課題一覧:
**A.** 「Where should I」を含む行から始めて「[x=189, y=569]」を含む行までのリストを、「next issue」を「previous issue」に置き換えて書き直してください。ほかの部分はそのままにし、画像は答えに含めないでください。
**B.** 東京学生映画祭の審査についての本文を、最後の文のあとから書き継いでください。

本文:
東京学生映画祭の短編部門の審査員をして来ました。

渋谷のユーロライブに行き、ポレポレ東中野の大槻貴宏さんと2人で、短編部門の審査を任されました。「それではお願いします。」と言って、事務局の学生はいなくなり、私と大槻さんの2人だけで、いろいろ話が脱線しながらも決めていったのですが、「審査の過程」って一番面白いのに、学生が聞いてないなんてもったいないとも思いました。

私だったら、意味もなくその場に座って聞いていると思います。「出ていって下さい。」と言われない限り。だって、そこには「いい映画を作るヒント」が転がっていると思うからです。いやらしい言い方をすると「映画祭で勝てるヒント」と言いますか。だって、まさにそこで色んな理由を述べられながらも、勝ち残る作品があるわけですから。

「勝つ映画」なんて言い方すると、大先輩から、大後輩まで、みんなに怒られてしまいますが、「賞」がある限り仕方ありません。カンヌ映画祭だって、アカデミー賞だって、勝つ映画がありますし。

提供リスト:
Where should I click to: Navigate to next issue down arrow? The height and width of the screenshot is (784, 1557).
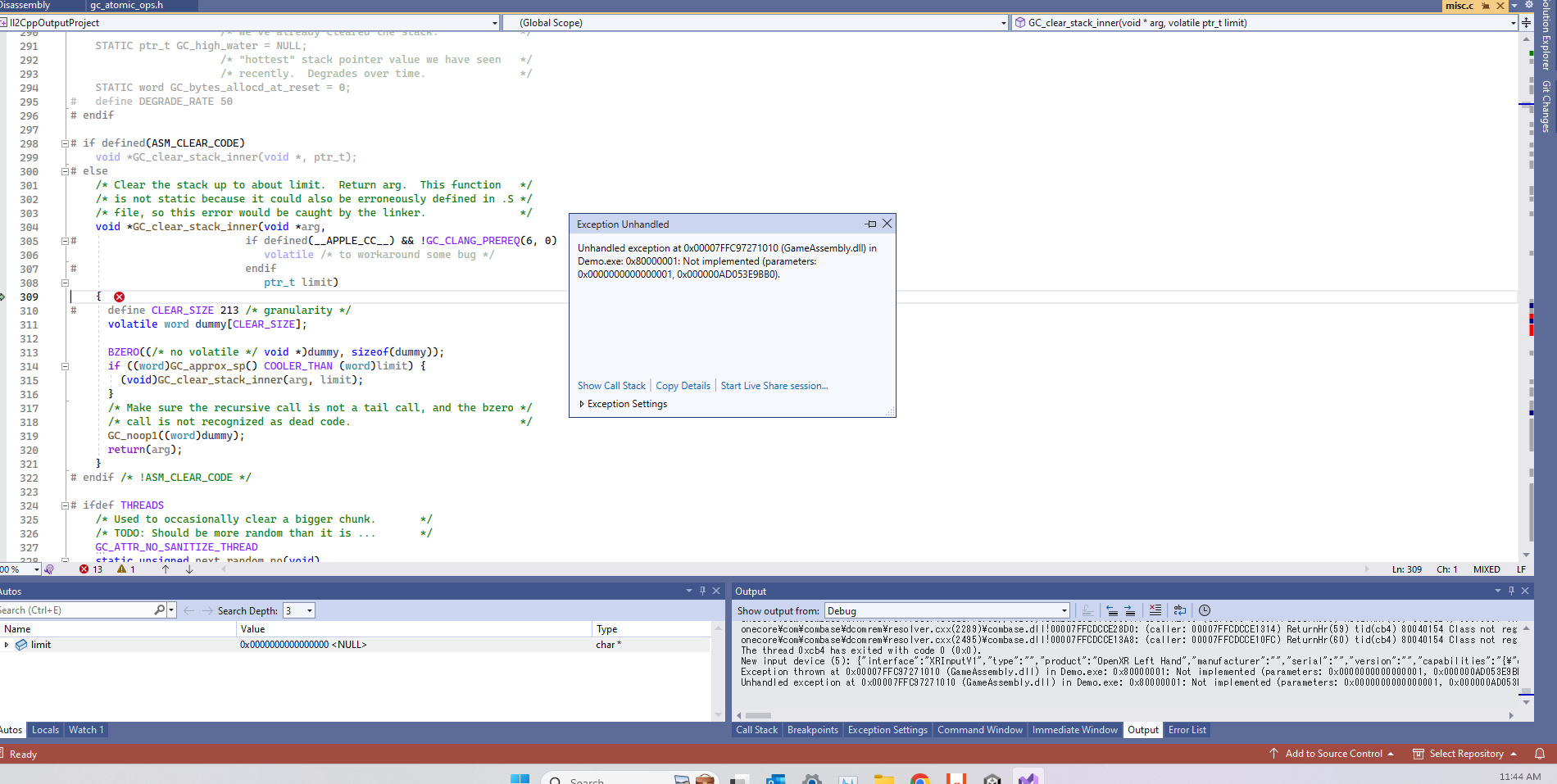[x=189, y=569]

==

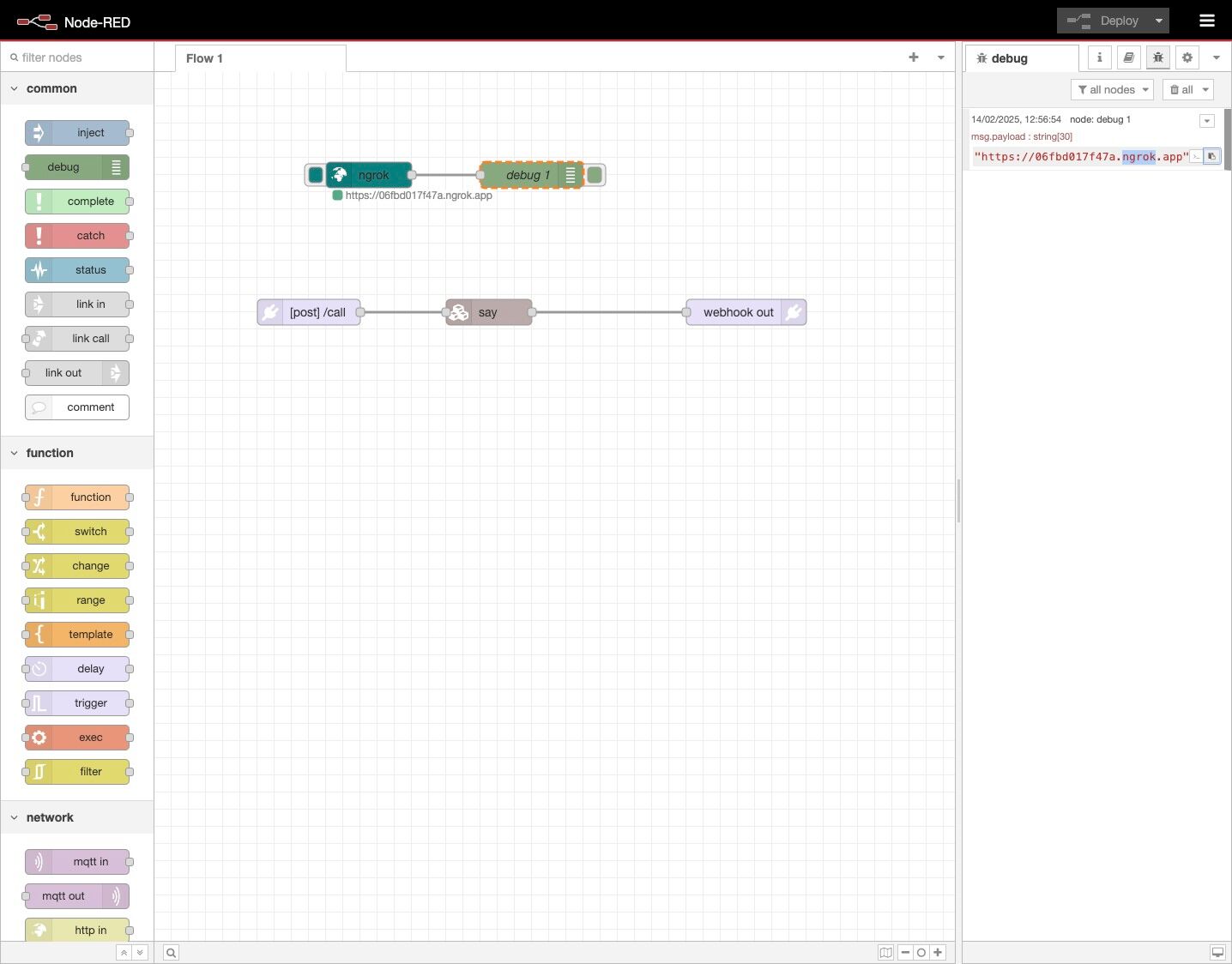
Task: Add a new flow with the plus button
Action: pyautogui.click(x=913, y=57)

...

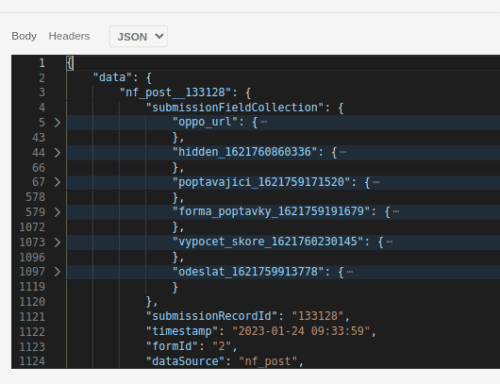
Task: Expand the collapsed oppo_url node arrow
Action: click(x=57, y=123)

解答例:
**A.**
Where should I click to: Navigate to previous issue down arrow? The height and width of the screenshot is (784, 1557).
[x=189, y=569]

**B.**
「えっ!そんな理由であの作品が落とされるんですか!」とか「いい作品が受賞するんじゃないんですか!」とか、審査過程は本当に面白いものです。そして、なんて残酷なんだろうとも思います。ノミネートという本当に誇らしい場に来れたのに、この仕打ちは何なんだと思います。私も映画祭によくエントリーしてますので、その気持ちは痛いほどわかります。

大きな映画祭にノミネートされれば「日本代表だぜ!」ぐらいに思い、意気揚々と参加しますが、何も受賞しないと「敗戦」した気分で帰ってきます。でも、敗戦が続くと慣れてしまうものですね。今では「楽しい旅行だった〜」ぐらいな気持ちで帰って来れます。「敗戦ボケ」ですね。

そして、審査の結果、グランプリは、橋本根大監督の『東京少女』に決まりました。『東京少女』は、いわゆる映画の作りではなく、実験映画と言われているものに近いと思います。女の子のモノローグに、膨大なカットを積み重ねて構成された作品です。この手の作品は、独りよがりのポエムになりがちで、フォーマットは面白いけどそれだけ、みたいになってしまう傾向がありますが、モノローグの内容がすごく頭に入ってきましたし、何よりも「監督が楽しそうに作ってるんだろうな〜」というのがすごく伝わってきました。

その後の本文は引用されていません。